Running a thriving surgical and cosmetic procedure practice is a balancing act between being an excellent physician and a strategic businesswoman. Dr. Julene Samuels shares honest insights on how she successfully juggles the demands of doing it all.
As a female plastic surgeon, I certainly run a business, but when your business is patient care, the lines between physician and entrepreneur can be complicated.
I think my patients understand that in order to be able to offer the very best care and services available, I am required to split my time between being a caring physician and a strategic business owner. After all, I can only continue to provide my menu of services if I manage to remain in business by running my practice successfully.
It seems an easy concept, but it isn’t always. Here’s what I’ve learned both as a woman in business and also as a female physician/surgeon in a solo practice. Hopefully, the knowledge I’ve gleaned will give patients a better understanding of the other side of the doctor-patient relationship and give other physicians and business owners insights into how to juggle their own professional demands.
1. I can delegate many things, but they have to remain intimately “me” or my “brand” of plastic surgical care, or they won’t be authentic. Where I cannot successfully delegate, I must agree to do it myself. To achieve the best patient experience, I sometimes need to be willing to do the things I could delegate to others.
2. A real dichotomy for physicians is learning that sometimes the best business decisions can actually fly in the face of five-star patient care. Sometimes it is necessary for me to remain that extra aunpaid hour in the operating room- or to do that thing myself that I should be able to delegate when that is the right thing for me to do to secure a happier patient or a better outcome.
3. Women possess many traits that make us successful at home and in business. We are great listeners, caregivers, and problem-solvers. It is easy for us to empathize with the thoughts and desires of others. We make things happen for our kids, spouses, co-workers, extended families, and our clients. If necessary, we often do these things at our own personal expense. While these traits can enrich the lives of others and make for a successful business career, we constantly must ensure that we aren’t nurturing others to the point where we become depleted ourselves.

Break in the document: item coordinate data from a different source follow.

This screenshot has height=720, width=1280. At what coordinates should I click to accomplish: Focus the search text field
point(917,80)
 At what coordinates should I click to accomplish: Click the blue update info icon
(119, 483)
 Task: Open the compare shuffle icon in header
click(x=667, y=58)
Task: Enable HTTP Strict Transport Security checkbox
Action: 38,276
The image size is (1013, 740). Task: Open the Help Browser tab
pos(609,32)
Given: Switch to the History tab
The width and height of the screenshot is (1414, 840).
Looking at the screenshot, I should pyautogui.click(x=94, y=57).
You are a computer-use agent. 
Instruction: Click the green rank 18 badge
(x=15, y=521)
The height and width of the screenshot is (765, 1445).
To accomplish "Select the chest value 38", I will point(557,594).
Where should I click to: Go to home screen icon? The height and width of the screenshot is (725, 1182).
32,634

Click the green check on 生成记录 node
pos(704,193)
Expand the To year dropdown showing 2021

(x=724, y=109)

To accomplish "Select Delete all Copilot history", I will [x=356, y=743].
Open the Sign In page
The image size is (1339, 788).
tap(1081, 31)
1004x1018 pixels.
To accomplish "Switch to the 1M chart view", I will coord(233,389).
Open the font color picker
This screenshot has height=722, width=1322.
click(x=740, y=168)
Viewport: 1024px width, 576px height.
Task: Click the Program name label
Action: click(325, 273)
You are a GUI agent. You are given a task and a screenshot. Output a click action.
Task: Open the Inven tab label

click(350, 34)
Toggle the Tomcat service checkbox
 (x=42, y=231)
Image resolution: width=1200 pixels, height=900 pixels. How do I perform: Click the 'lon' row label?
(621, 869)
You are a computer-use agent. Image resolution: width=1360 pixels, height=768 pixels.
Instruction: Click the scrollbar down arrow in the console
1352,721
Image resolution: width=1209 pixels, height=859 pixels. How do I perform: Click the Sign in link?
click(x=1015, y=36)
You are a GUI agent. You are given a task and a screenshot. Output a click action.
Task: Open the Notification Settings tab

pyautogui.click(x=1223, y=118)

4. Once achieving a modicum of success, one can’t sit back and rest on those laurels. I constantly look for new ways to improve my “brand” of care, and this allows me to keep it unique and on point so that I can provide timely answers for my patients’ needs. In order to live up to my motto of “Always exceed the patient’s expectations,” I have to be willing to devote countless personal hours to the research and development of new technologies in order to provide the very best care.
5. I strive daily to be approachable and genuine, and it is utterly necessary to remain humble, realizing there is always a way to improve quality and compassion in our life’s work. It’s easy to remain humble when I witness daily the trust and faith placed in me by my staff and the patients who choose me as their surgeon. At the end of the day, I always ask myself, “Would I choose myself as an employer or plastic surgeon if it were my choice to make?” If I can honestly answer “yes”, then that’s what embodies true success.